In 2011, Ocean Reef Senior High School became an Independent Public school under a Liberal government initiative aimed at giving schools more flexibility in financial management, staff recruitment and other employment issues and school maintenance.

==Catchment area==
Ocean Reef Senior High School's catchment area has been specified by the WA Department of Education to include the suburbs of Ocean Reef, Connolly, Currambine, Iluka and Mullaloo, as well as the western part of Heathridge. Its feeder primary schools are Beaumaris Primary School, Connolly Primary School, Currambine Primary School, Mullaloo Beach Primary School, Mullaloo Heights Primary School, Ocean Reef Primary School and Poseidon Primary School.

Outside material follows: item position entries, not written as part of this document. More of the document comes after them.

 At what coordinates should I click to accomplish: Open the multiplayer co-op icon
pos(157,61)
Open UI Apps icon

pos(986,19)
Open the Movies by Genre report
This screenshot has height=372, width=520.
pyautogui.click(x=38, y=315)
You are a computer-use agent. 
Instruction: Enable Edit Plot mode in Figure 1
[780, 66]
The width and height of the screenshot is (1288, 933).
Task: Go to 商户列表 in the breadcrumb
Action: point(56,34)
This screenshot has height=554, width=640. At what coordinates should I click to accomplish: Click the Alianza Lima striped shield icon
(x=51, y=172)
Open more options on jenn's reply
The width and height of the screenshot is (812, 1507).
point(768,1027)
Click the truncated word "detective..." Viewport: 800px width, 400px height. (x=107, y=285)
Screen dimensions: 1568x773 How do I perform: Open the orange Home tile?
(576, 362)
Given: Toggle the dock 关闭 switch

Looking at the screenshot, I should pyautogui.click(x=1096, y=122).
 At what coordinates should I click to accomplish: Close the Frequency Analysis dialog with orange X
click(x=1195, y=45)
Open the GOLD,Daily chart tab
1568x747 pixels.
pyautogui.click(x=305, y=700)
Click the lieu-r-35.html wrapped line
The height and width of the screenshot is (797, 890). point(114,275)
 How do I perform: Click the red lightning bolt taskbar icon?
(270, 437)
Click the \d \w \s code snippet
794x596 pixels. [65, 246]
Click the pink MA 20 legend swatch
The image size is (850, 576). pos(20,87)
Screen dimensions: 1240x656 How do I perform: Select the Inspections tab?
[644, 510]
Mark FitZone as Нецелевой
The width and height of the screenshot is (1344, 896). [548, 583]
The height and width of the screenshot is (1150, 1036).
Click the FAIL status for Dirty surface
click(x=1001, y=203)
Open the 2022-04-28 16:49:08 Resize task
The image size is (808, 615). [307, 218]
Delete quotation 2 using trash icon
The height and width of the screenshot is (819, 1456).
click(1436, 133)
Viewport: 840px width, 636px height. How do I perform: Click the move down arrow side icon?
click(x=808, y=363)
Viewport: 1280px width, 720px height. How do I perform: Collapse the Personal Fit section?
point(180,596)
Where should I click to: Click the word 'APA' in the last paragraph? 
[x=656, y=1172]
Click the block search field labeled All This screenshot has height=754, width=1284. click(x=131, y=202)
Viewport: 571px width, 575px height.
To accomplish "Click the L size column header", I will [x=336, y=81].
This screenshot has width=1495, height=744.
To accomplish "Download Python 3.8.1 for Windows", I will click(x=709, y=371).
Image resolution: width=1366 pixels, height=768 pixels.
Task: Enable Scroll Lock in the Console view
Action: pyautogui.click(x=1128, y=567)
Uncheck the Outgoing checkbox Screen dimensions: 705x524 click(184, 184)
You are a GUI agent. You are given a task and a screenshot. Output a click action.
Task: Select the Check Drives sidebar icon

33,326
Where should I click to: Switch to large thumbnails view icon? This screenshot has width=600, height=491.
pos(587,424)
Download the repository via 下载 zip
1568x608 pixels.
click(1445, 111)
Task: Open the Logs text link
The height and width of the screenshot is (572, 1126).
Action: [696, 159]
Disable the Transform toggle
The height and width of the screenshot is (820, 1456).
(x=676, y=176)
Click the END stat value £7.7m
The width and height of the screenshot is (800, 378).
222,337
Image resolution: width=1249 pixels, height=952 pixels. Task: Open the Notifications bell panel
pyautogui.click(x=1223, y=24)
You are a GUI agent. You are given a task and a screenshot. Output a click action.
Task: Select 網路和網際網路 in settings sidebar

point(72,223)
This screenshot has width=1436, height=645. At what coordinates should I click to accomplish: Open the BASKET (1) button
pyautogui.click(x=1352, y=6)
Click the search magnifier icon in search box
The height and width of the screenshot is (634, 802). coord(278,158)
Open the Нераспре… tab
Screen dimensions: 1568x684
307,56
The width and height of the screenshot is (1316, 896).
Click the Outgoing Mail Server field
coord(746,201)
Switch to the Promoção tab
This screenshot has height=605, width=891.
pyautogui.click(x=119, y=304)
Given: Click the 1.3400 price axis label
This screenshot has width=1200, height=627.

Its neighbour high schools are Kinross College to the north, Belridge Senior High School to the east and Padbury Senior High School to the south (Former). As many families in the area have above-average incomes compared with the Perth metropolitan region, private schools such as Mater Dei College, Prendiville Catholic College, Lake Joondalup Baptist College and St. Mark's Anglican Community School compete for the same cohort.

==Special programs==
The school offers "specialist" programs in contemporary "music", "marine" studies and "elite" soccer. Additionally, placement in the Secondary Extension And Challenge (SEAC) program is available to top academic students from years 8, 9 and 10. Students can be in two, one or none of these programs when attending ORSHS. Since Padbury Senior High School closure Ocean Reef has taken Marine Studies.
Ocean Reef also operates an Autism Extension Program (AEP) for students between years 7 to 10, who are on the autism spectrum.

==House colours==
These colours are named after Australian Ocean Animals
- Blue – Sharks
- Red – Rays
- Yellow – Stingers
- Green – Eels

==Notable alumni==
- Shalom Brune-Franklin, actress (Doctor Doctor, The Tourist).